01. Juli 1998 | Süddeutsche Zeitung | Filmkritiken, Rezension | Aprile

Aus dem Leben der Plaudertaschen

Vater werden ist nicht schwer? Nanni Moretti setzt mit APRILE sein Tagebuch fort

Nanni Moretti filmt sozusagen, wie ihm der Schnabel gewachsen ist. Trotzdem sind seine filmischen Tagebücher keine Dokumentarfilme, sondern eine Art Versuch, der Fiktion mit dokumentarischen Mitteln beizukommen – oder andersrum: die Realität als Fiktion zu verkaufen. Wenn Moretti nun also in APRILE Vater wird, dann entspricht das zwar durchaus der Wahrheit, wirkt aber gleichzeitig wie eine Erfindung seines Alter Ego Nanni. Wahrscheinlich muß man sich die Beziehung zwischen den beiden Hälften des Italieners so vorstellen wie das Verhältnis zwischen der Figur Woody und dem Regisseur Allen. Beide betreiben das Filmemachen auf ihre Weise als Therapie – wobei Moretti Patient und Analytiker zugleich ist.

In APRILE kann man also der allmählichen Verfertigung des Films beim Drehen zusehen. Nanni träumt von einem Musical um einen Bäckermeister, ganz im Hollywood- oder besser Zuckerbäcker-Stil. Aber das Projekt will nicht recht in Gang kommen, und als dann doch die erste Klappe fallen soll und alle warten, da steht der Regisseur wie gelähmt da und entscheidet, die Sache doch fallen zu lassen. Weil er aber nicht den Mut hat, es seinen Leuten selbst zu sagen, muß ein Assistent dem Team und seinem Star Silvio Orlando die schlechte Nachricht überbringen.

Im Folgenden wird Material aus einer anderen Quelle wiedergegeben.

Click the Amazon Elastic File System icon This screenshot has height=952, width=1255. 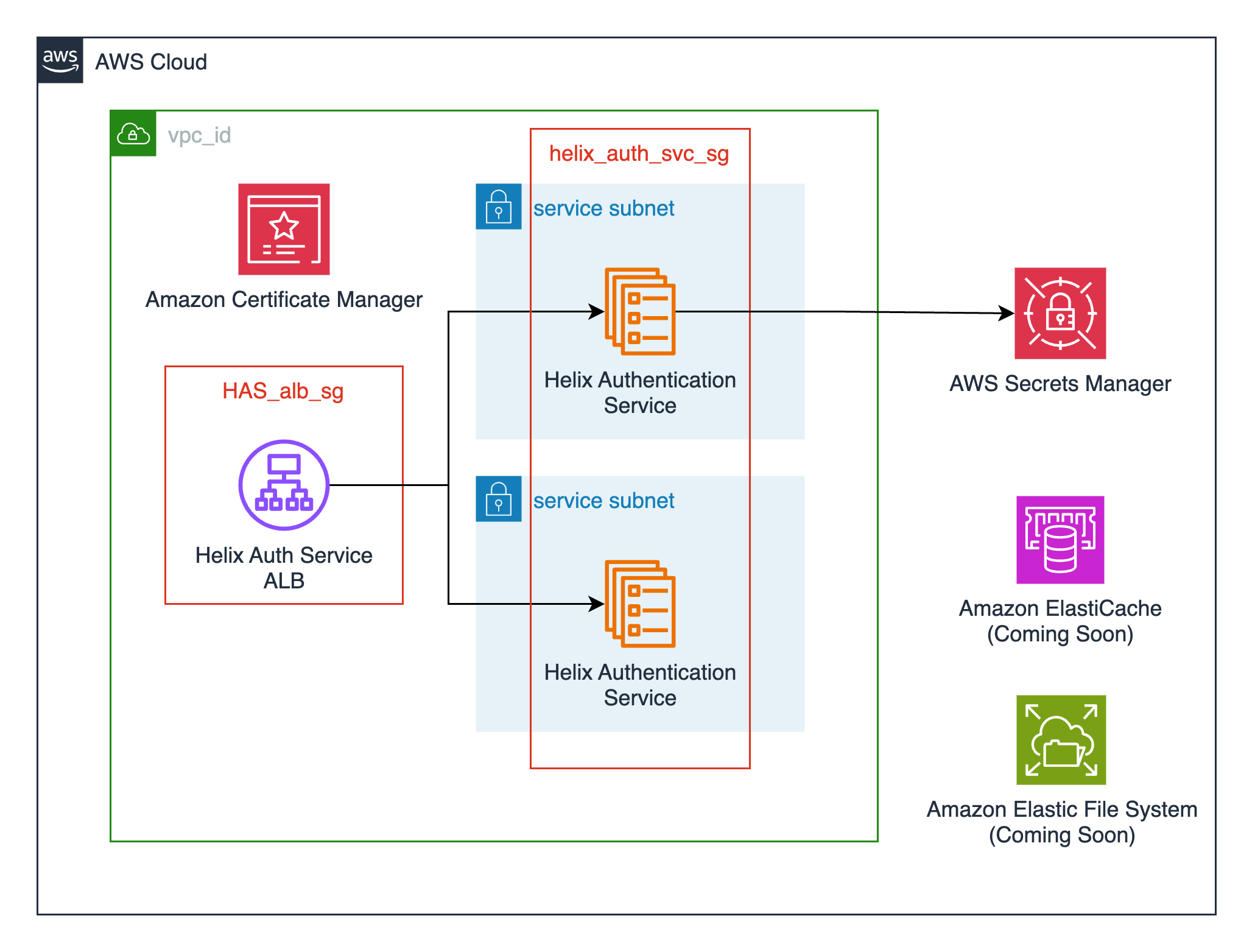pos(1061,739)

So scheitert der Anlauf zur großen Fiktion, die Dinge mit den herkömmlichen Mitteln des Kinos zum Singen und Tanzen zu bringen. Tatsächlich gab es nach LIEBES TAGEBUCH ein Projekt, das Moretti fallen ließ, weil er nicht vorankam – hier hat er nun sein Scheitern produktiv genutzt. Das ist die eine Seite des Films: der Filmemacher auf der verzweifelten Suche nach Stoff, Geld und Ideen.

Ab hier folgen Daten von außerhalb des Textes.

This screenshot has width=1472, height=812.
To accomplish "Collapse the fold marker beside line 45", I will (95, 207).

Die andere Seite, wo das Tagebuch sich in einen Dokumentarfilm verwandelt und sich das Private mit dem Öffentlichen verbindet, besteht aus Morettis diversen Versuchen, die endlosen politischen Wirren Italiens zu dokumentieren. Es beginnt am 28. März 1994 mit dem Wahlsieg Berlusconis, den Moretti bei seiner Mutter im Fernsehen verfolgt. Seine Reaktion besteht darin, sich den – wie er sagt – ersten Joint seines Lebens anzuzünden. Aber seinen Geist läßt er sich davon nicht vernebeln.

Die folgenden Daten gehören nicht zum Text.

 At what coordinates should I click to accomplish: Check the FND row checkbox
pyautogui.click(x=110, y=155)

APRILE ist vielleicht nicht immer der Film, der er gerne sein möchte, aber ganz sicher zeichnet er ein so gewitztes wie genaues Bild Italiens der letzten Jahre. Berlusconis Sieg und die Forza Italia; die Liga Nord, die auf dem Po ihrem padanischen Hirngespinst entgegenfährt; der Sieg der Linken im Frühling 1996, die Ankunft der albanischen boat people – Moretti hält alles fest, filmt hier eine Demonstration, führt dort ein Interview, und nie kommt es ihm dabei auf dokumentarisches Gelingen an, eher geht es auch hier darum, im Scheitern ein Stück der Wirklichkeit zu erhaschen.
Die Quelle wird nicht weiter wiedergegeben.